Ahora, digamos que físicamente jamás habrá parecido entre Juradó y Puerto Rico- que es conocido como la Isla del Encanto, como dice la canción del Gran Combo-. A muchos no les fastidia que le digan que se parece otro, salvo que no sea famoso o feo. Conozco casos que en los que los acosos por los sobrenombres han enloquecido o desterrado a la gente. Hubo un señor que apodaron Tamuga: lo enloquecieron y lo desterraron de un pueblo.
Y, vuelvo a Jurado para decir que muchos años después lo conocí por cuestiones laborales. Al llegar al muelle donde atracan las lanchas que prestan el servicio de transporte, puse a prueba mi complexión física de extranjero atípico, ante los miembros de la policía. ¡Sus documentos!- preguntó el agente.

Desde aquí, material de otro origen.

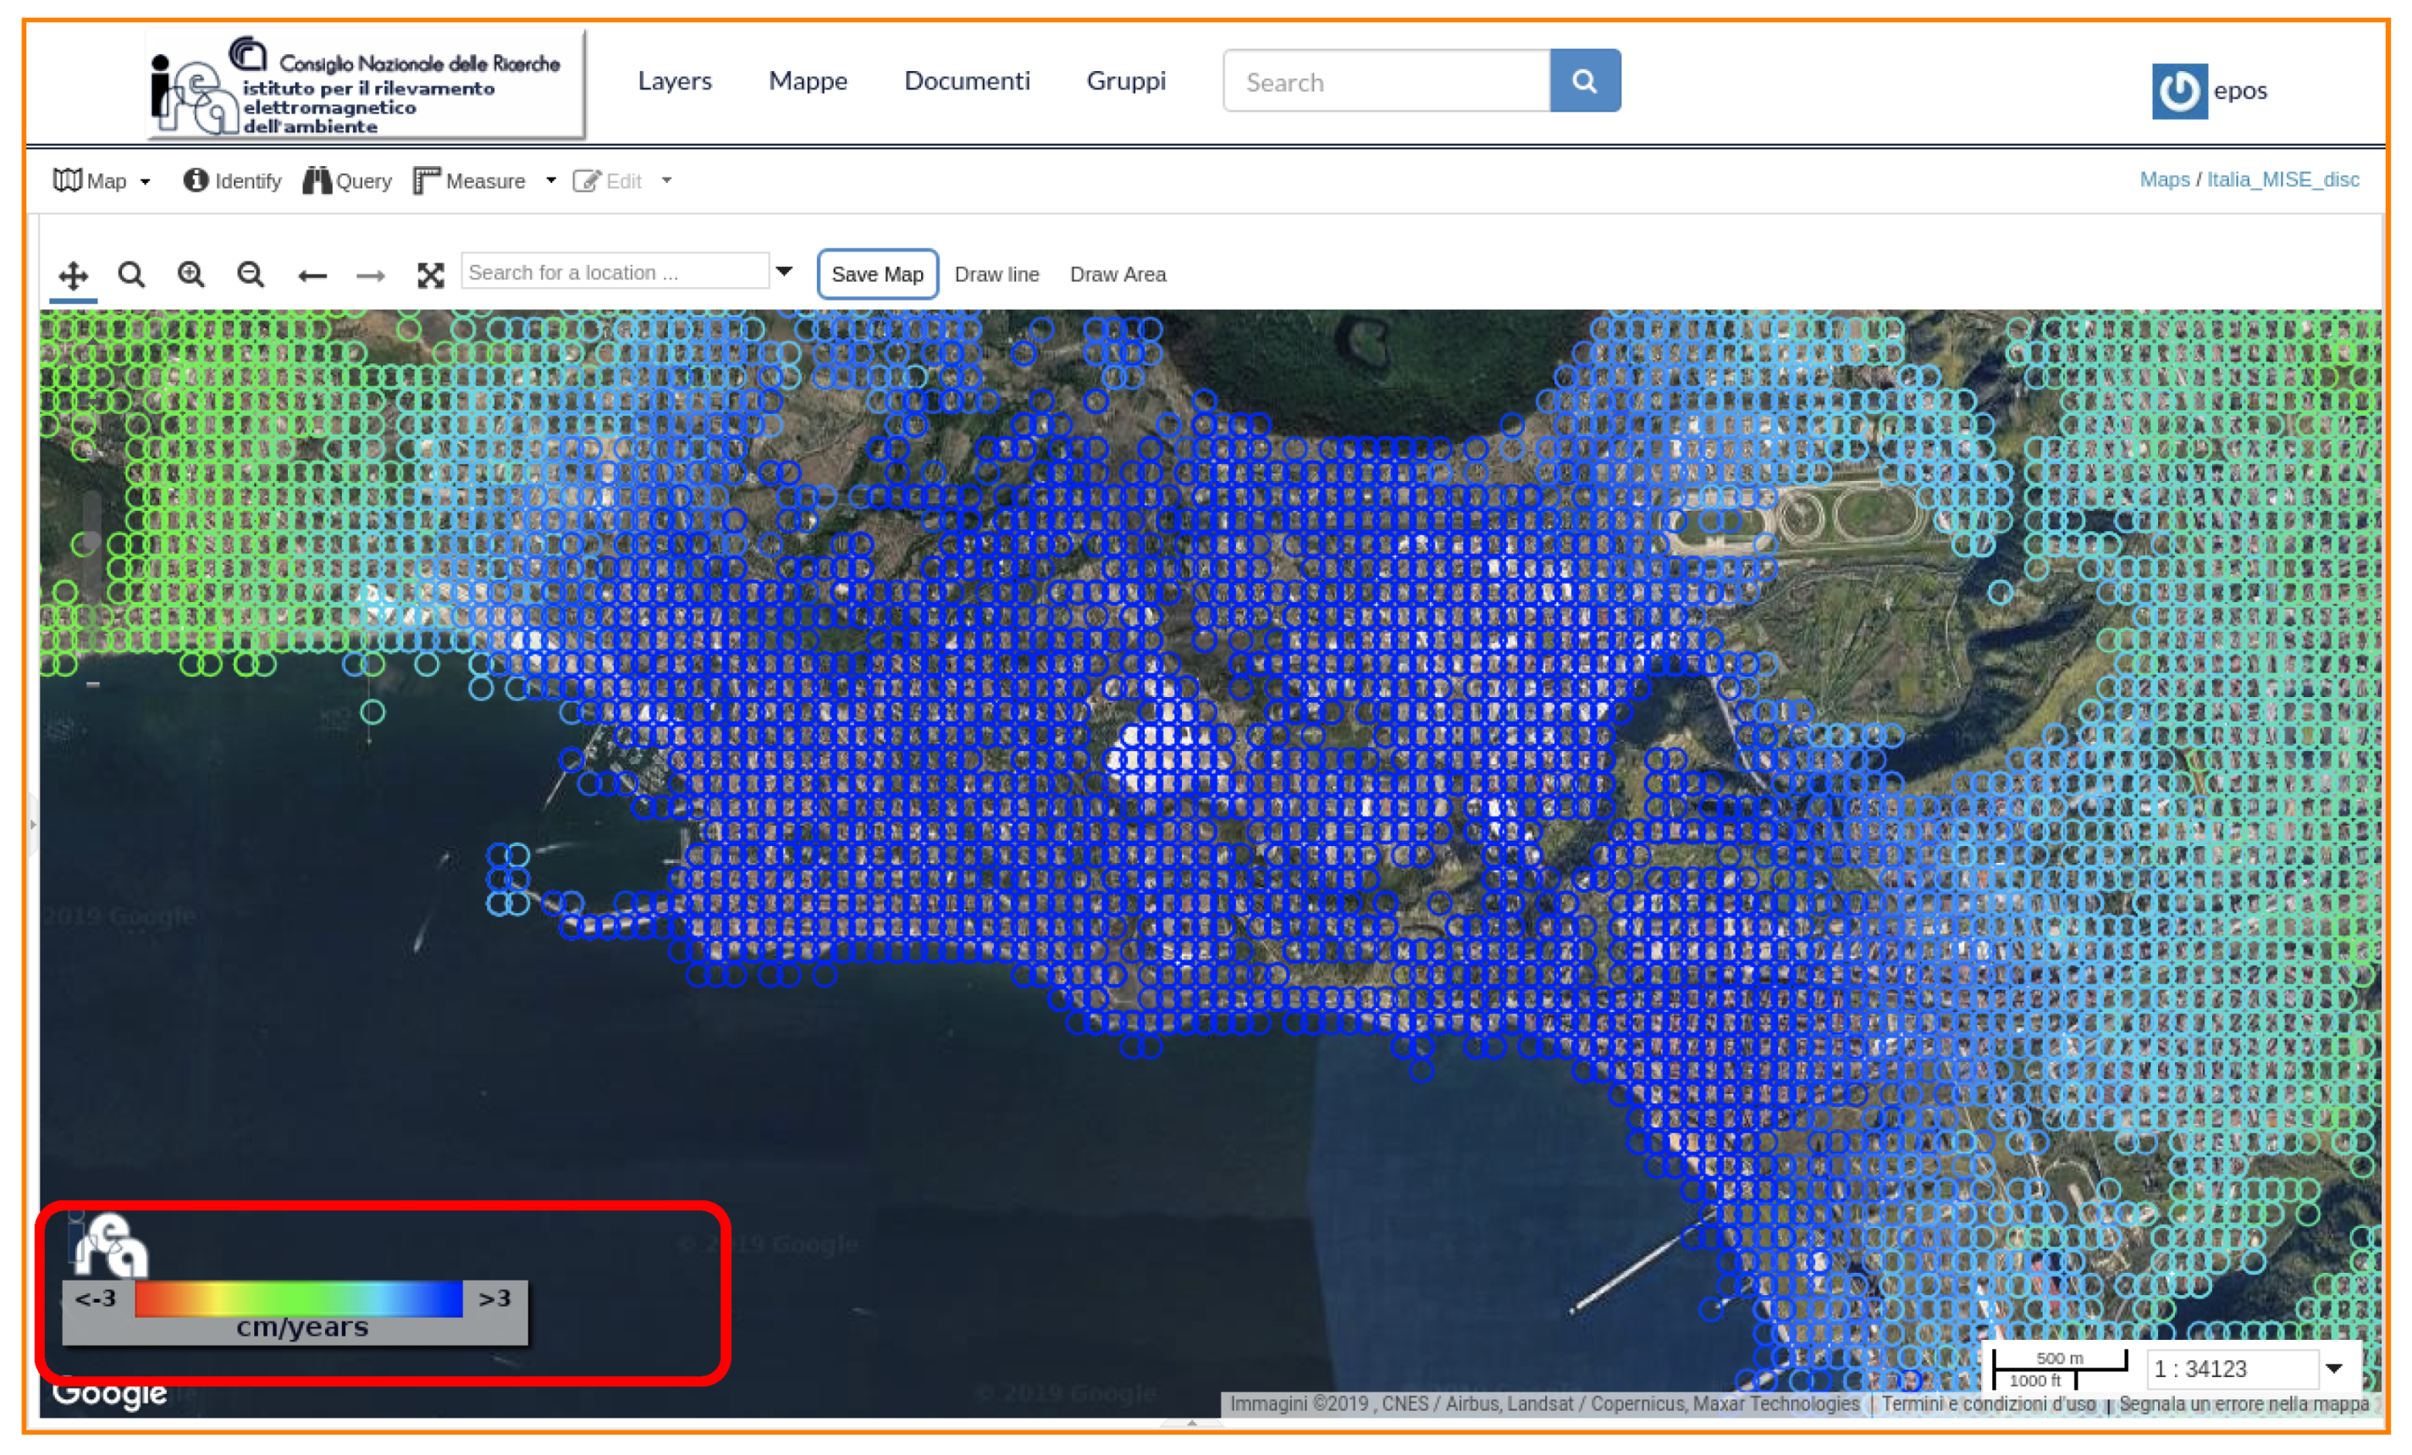The image size is (2412, 1455).
Task: Open the Measure tool dropdown arrow
Action: click(x=550, y=180)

¡No! ¡Déjelo que siga¡ Fue la defensa más fácil y eficaz que me hizo un juradoseño.
Alguien tuvo que advertirme los estragos y huellas que dejó la violencia, tras la toma de ese pueblo, por un grupo ilegal. Y si la zozobra que le causé al uniformado lo alertó, quedan, en los juradoseños, sus grandes enseñanzas, que, sin dolor ni odio, han servido para reconstruir identidad como etnia, sin que la atrocidad del fuego los hiciera buscar otros paraísos, en los que pudieran tratarlos con discriminación o migrantes, como ocurrió en Las Uvas de la Ira, del Nobel de Literatura John Steinbeck.